Mosca ha continuato a servirsi dei propri legami in Medio Oriente e in Afghanistan per evitare che gli Stati Uniti raggiungessero i paesi alla sua immediata periferia – ad esempio ha firmato accordi politici e militari con l’Iran e reso difficile agli USA il trasporto dei rifornimenti in Afghanistan.
Con Washington impegnata in Medio Oriente, la Russia è riuscita a consolidare la propria influenza in Bielorussia e Kazakistan, e ha usato anche le armi contro gli avversari più resistenti – durante la guerra russo-georgiana del 2008. Ma la vittoria più importante è in Ucraina, dove la popolazione ha eletto recentemente un candidato filorusso mettendo  fine alla Rivoluzione Arancione avviata da Yushchenko.
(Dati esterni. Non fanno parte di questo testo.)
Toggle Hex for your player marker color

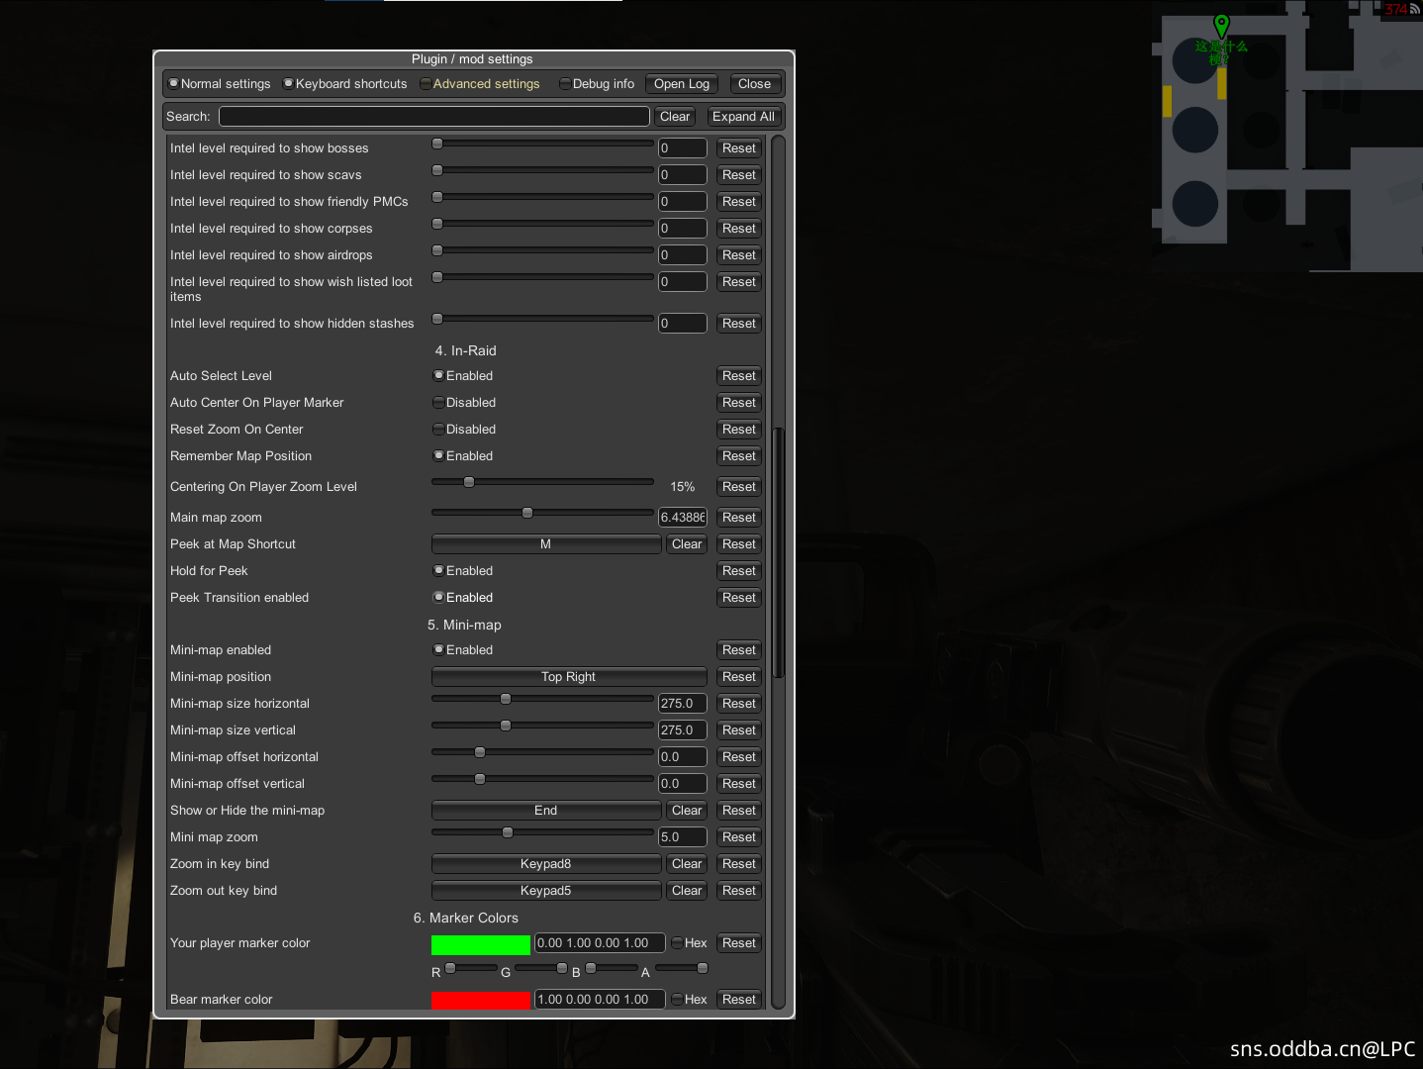click(x=678, y=943)
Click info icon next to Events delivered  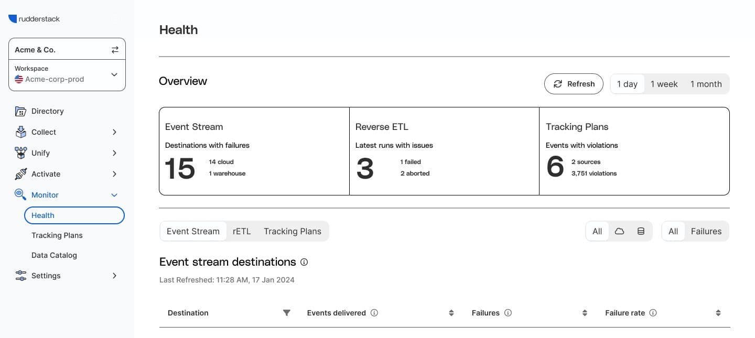coord(374,313)
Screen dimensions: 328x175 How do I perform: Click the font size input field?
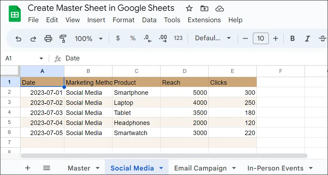261,39
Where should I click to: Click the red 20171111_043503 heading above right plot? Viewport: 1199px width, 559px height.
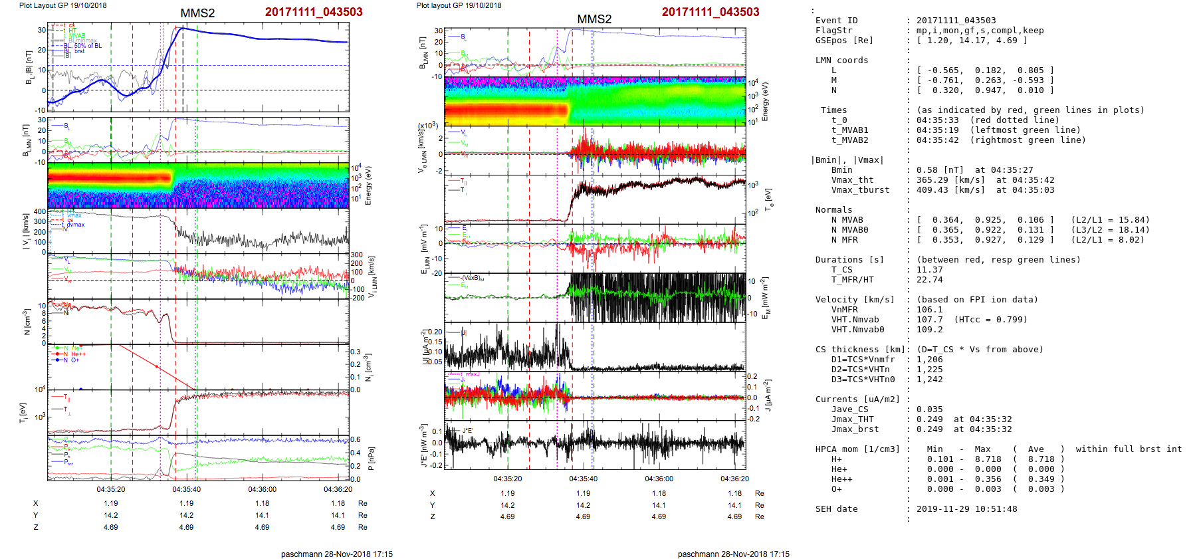710,12
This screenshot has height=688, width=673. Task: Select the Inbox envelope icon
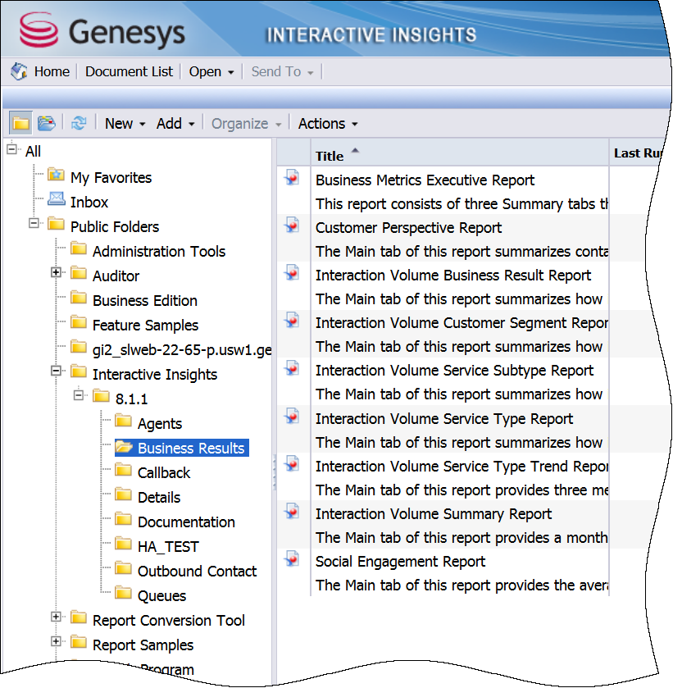[56, 199]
Che cosa cercherà ancora di ottenere la Russia prima che gli Stati Uniti si ritirino dall’Afghanistan e risolvano la disputa con l’Iran?
 
Il piano russo.
 
Il Cremlino vuole estendere la propria egemonia sugli stati dell’ex Unione Sovietica e del patto di Varsavia per proteggere i confini e garantirsi maggiore stabilità all’interno. La Russia ha diviso i paesi che facevano parte dell’URSS in tre categorie :
 
1 - i paesi su cui la Russia deve assolutamente consolidare la presa: Bielorussia, Ucraina e Georgia.  Questi paesi separano – e proteggono – la Russia dall’Asia e dall’Europa e permettono a Mosca di avere acceso al Mar Nero e al Mar CaspioSenza questi tre paesi,  perfettamente integrati nel cuore agricolo e industriale russo, il Cremlino è impotente.
Finora Mosca ha già stretto la presa su Bielorussia, Kazakistan, Ucraina e parzialmente sulla Georgia con la guerra del 2008.
 
2 - Poi vi sono i paesi  di importanza meno vitale, ma su cui la Russia vorrà sicuramente agire prima che Washington si svincoli dai conflitti mediorientali: Estonia, Lettonia, Lituania, Azerbaigian, Turkmenistan e Uzbekistan. Questi paesi si trovano in posizioni strategicamente importanti – l’Estonia ad esempio si trova a due passi dalla seconda più grande città della Russia, San Pietroburgo, e ha accesso al Mar Baltico.
 
3 - Il terzo gruppo comprende quei paesi che non sono di fondamentale importanza per la sicurezza russa, ma che potrebbero comunque essere manovrati tranquillamente dal Cremlino a causa della loro debolezza: Moldavia, Kirghizistan, Tagikistan e Armenia. Questi paesi non possiedono particolari ricchezze, e peraltro essendo deboli e tendenzialmente instabili potrebbero portare più problemi che vantaggi alla Russia.
 
Ci sono poi paesi con cui la Russia vorrebbe avere buoni rapporti e su cui vorrebbe esercitare influenza : Germania, Turchia, Francia e Polonia. Questi paesi potrebbero competere con il Cremlino per il controllo d’Eurasia. Approfittando della ‘distrazione’ degli USA, la Russia sta cercando di portarli dalla propria parte, ma deve fare attenzione a non esagerare, perché potrebbe inimicarseli. 
 
Il fattore tempo
 
La Russia è riuscita dunque a raggiungere notevoli risultati negli ultimi anni, ma è consapevole del fatto che gli Stati Uniti vogliono accelerare il ritiro dal Medio Oriente per concentrarsi su altre aree di vitale importanza. Quando gli USA avranno di nuovo le mani libere, la vita per il Cremlino tornerà a farsi più difficile.